=== TRY IT ===
Could you print each line of the material below exactly?

=== MATERIAL TO PROCESS ===
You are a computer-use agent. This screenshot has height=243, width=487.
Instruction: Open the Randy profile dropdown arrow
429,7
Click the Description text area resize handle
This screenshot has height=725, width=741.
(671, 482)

=== ANSWER BOX ===
You are a computer-use agent. This screenshot has height=243, width=487.
Instruction: Open the Randy profile dropdown arrow
429,7
Click the Description text area resize handle
This screenshot has height=725, width=741.
(671, 482)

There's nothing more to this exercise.